The approaches using GAMM and the linear slope calculations are parametric and assume normally distributed data, while census-level data on AGB mortality and net AGB change are non-normally distributed, showing respectively right-skewed and left-skewed distributions. Thus the observed time series for AGB mortality and net AGB change do not strictly meet the criteria for this type of parametric analysis, although it might be expected from the central limit theorem that with sufficiently large data sets the regression analyses would still have validity. To test explicitly the robustness of our estimates for the models of net change and mortality with regard to violation of the normality assumption for ordinary least squares analysis, we used a rank-based estimator for linear models available from the Rfit-package44. This shows that slopes for AGB net change and mortality are similar or else of larger magnitude using non-parametric tests (that is, slope net change = −0.057 Mg ha−1 yr−2, P < 0.001, slope mortality = 0.061 Mg ha−1 yr−2, P < 0.001, compared respectively to values of −0.034 Mg ha−1 yr−2 and 0.051 Mg ha−1 yr−2 using the parametric techniques). A test of non-parametric rank based estimations of the slopes of the change in standing biomass, or mortality on a per stem basis (Extended Data Fig. 6), and of changes in stem numbers and number of trees dying and recruiting per hectare (Extended Data Fig. 7), or basal area changes (Extended Data Fig. 8), show similar results to that of the parametric tests: there is a significant decrease in net change of standing biomass per stem (P = 0.0014), no trend in the losses on a per-stem basis (P = 0.47), a significant decrease in the change in the number of stems per hectare (P < 0.001), marginally significant increase in number of recruits (P = 0.051), a significant increase in the number of trees dying (P < 0.001), a significant decrease in net basal area change (P < 0.001), and a significant increase in basal area mortality (P < 0.001).

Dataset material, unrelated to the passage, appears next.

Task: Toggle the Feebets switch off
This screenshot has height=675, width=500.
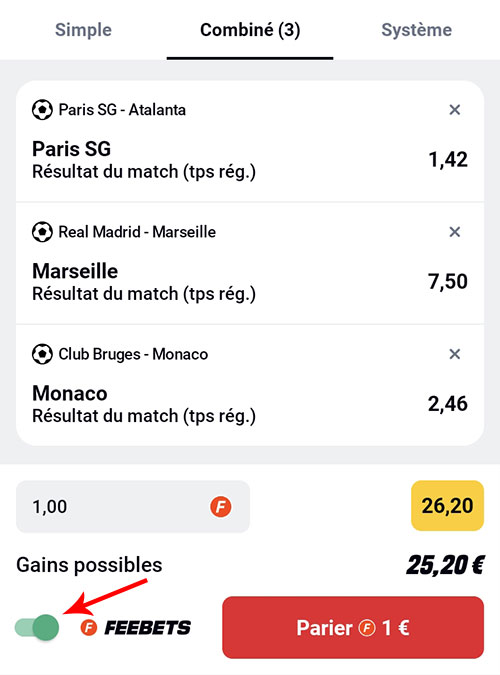Action: click(x=37, y=627)
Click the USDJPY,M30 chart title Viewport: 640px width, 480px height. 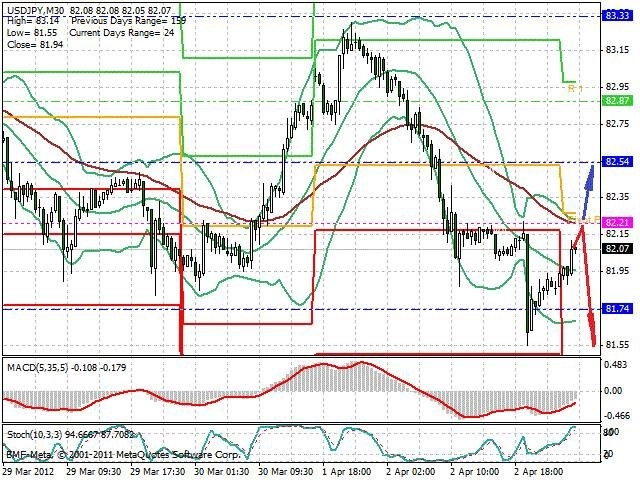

A second method for calculating the long-term trends in biomass dynamics involved estimating the slopes of the time trends for individual plots (Fig. 2). We did this only for those plots that had at least three census intervals, and more than 10 years of total monitoring length with at least one census interval in the 1990s and in the 2000s. These stricter selection criteria were designed to allow us to focus on a core set of data most likely to capture long-term patterns in regional biomass dynamics. Slopes of biomass dynamics metrics were seldom statistically significant (P = 0.95) within plots, due to the stochastic nature of the dynamics data (Extended Data Fig. 2). We calculated the mean of the slopes across all plots weighted by the product of square root of plot area times the total census interval length. A t-test was used to test whether the mean values were significantly different from zero.

All analyses was performed using the R statistical platform, version 3.0.2 (ref. 45). No statistical methods were used to predetermine sample size.